TASK INPUT:
-*-*-

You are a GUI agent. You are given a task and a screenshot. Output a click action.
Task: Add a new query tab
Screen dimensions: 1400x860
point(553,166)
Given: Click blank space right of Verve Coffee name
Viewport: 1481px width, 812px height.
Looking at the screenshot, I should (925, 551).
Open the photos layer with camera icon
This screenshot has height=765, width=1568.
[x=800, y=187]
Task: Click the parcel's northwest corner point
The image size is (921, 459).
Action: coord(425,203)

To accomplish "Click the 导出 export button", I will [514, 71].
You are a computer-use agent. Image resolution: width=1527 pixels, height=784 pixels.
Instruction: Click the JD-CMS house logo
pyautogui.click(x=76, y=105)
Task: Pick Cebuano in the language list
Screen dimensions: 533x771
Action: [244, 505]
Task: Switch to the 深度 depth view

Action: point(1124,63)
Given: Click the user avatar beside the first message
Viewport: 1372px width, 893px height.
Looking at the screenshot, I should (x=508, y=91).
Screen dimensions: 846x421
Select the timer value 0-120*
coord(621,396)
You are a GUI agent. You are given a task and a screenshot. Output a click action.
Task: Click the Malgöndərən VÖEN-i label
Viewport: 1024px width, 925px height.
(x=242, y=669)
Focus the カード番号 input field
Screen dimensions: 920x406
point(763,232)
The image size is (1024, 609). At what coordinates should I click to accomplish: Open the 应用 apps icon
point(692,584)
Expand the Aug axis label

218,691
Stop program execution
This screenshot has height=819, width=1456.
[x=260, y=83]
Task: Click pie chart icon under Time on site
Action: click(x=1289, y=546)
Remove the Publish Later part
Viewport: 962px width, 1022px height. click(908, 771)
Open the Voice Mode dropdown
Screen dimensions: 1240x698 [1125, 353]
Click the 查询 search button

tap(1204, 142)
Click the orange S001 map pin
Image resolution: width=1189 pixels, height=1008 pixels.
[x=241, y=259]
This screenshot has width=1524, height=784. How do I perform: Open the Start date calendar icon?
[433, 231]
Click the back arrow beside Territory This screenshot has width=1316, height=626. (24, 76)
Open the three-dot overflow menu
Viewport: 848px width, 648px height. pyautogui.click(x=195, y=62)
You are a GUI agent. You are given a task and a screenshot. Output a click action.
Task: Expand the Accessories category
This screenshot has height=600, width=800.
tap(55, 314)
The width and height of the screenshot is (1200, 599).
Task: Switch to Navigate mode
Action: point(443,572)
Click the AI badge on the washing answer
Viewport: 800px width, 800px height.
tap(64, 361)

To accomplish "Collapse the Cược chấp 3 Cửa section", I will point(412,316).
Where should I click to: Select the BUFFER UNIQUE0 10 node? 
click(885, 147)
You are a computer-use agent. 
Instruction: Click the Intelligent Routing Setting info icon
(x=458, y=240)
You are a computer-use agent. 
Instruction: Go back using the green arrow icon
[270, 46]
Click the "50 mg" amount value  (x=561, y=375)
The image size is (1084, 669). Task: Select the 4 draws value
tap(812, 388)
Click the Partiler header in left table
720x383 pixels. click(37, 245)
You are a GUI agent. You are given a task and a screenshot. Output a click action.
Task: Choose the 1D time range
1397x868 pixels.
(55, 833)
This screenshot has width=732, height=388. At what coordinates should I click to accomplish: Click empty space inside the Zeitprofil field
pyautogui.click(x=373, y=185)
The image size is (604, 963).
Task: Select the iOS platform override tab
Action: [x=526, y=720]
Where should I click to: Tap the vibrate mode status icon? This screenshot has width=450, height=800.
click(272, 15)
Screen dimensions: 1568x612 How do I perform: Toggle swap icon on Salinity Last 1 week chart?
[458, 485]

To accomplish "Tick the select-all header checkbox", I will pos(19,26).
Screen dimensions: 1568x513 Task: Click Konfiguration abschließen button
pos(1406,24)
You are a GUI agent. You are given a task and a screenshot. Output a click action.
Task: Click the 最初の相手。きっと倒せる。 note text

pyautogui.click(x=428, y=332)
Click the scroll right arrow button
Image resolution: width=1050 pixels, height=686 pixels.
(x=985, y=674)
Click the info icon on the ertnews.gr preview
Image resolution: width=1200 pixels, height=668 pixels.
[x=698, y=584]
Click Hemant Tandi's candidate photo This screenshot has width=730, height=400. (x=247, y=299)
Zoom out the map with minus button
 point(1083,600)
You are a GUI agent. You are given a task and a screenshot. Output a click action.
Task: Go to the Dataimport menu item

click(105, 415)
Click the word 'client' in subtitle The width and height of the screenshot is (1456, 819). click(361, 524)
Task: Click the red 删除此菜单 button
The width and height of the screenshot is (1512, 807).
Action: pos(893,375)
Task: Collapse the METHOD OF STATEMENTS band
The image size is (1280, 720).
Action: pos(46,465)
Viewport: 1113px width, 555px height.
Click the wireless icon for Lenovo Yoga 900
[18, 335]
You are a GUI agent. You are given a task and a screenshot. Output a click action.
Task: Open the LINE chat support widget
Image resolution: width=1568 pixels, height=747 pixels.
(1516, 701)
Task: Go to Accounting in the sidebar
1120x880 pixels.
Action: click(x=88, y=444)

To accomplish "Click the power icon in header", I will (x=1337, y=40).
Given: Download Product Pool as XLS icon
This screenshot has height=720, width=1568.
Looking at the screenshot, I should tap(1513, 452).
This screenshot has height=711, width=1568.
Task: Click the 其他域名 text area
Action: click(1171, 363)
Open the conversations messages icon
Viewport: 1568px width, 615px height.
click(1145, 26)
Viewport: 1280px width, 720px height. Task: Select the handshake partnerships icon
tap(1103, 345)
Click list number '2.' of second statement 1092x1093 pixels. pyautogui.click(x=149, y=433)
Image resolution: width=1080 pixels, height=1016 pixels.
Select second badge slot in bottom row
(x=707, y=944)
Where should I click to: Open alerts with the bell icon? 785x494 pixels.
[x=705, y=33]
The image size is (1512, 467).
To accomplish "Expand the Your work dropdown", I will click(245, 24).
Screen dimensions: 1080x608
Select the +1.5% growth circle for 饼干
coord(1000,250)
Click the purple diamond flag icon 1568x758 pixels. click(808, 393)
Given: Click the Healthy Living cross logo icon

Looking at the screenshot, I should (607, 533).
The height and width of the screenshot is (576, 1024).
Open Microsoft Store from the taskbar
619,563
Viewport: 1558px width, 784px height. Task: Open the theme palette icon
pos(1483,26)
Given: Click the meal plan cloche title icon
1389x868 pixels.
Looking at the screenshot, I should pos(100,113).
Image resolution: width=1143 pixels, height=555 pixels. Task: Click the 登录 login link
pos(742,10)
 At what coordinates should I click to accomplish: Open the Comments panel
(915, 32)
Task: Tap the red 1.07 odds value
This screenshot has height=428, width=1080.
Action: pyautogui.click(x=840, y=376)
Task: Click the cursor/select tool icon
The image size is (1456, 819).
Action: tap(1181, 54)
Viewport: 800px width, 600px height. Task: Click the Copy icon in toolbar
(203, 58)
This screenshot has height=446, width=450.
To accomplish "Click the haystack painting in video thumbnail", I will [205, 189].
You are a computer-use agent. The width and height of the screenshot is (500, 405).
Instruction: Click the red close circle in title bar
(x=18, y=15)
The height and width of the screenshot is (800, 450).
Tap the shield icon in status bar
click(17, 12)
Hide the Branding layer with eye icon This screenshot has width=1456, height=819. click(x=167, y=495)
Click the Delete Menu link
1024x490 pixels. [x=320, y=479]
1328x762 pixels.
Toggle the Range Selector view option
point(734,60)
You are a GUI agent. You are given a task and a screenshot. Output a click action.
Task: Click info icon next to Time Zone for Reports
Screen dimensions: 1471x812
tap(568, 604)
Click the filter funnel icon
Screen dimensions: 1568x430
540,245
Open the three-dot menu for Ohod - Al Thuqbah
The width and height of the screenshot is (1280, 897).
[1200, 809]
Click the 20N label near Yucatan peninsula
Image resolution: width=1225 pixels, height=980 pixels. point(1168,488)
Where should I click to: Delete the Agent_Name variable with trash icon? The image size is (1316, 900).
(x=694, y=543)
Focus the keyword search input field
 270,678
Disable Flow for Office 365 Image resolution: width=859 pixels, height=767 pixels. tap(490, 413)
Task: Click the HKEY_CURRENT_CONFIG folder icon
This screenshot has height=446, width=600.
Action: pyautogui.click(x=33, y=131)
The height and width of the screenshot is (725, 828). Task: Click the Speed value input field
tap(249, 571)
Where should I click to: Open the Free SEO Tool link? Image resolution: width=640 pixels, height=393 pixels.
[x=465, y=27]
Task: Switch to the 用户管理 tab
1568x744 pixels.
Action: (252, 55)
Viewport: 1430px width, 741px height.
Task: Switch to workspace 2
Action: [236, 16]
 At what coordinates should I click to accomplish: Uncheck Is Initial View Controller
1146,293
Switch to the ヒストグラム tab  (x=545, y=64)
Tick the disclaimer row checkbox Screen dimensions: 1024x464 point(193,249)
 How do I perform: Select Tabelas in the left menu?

-*-*-

DIRECTIONS: Lay out the lines of the records above, from the one containing "Task: Click the red 删除此菜单 button" through the one containing "(1516, 701)", inclusive, as a Markdown table. Use the columns No. and Line, give each row a number, and leave out any blank lines.

EXERCISE RESPONSE:
| No. | Line |
|---|---|
| 1 | Task: Click the red 删除此菜单 button |
| 2 | The width and height of the screenshot is (1512, 807). |
| 3 | Action: pos(893,375) |
| 4 | Task: Collapse the METHOD OF STATEMENTS band |
| 5 | The image size is (1280, 720). |
| 6 | Action: pos(46,465) |
| 7 | Viewport: 1113px width, 555px height. |
| 8 | Click the wireless icon for Lenovo Yoga 900 |
| 9 | [18, 335] |
| 10 | You are a GUI agent. You are given a task and a screenshot. Output a click action. |
| 11 | Task: Open the LINE chat support widget |
| 12 | Image resolution: width=1568 pixels, height=747 pixels. |
| 13 | (1516, 701) |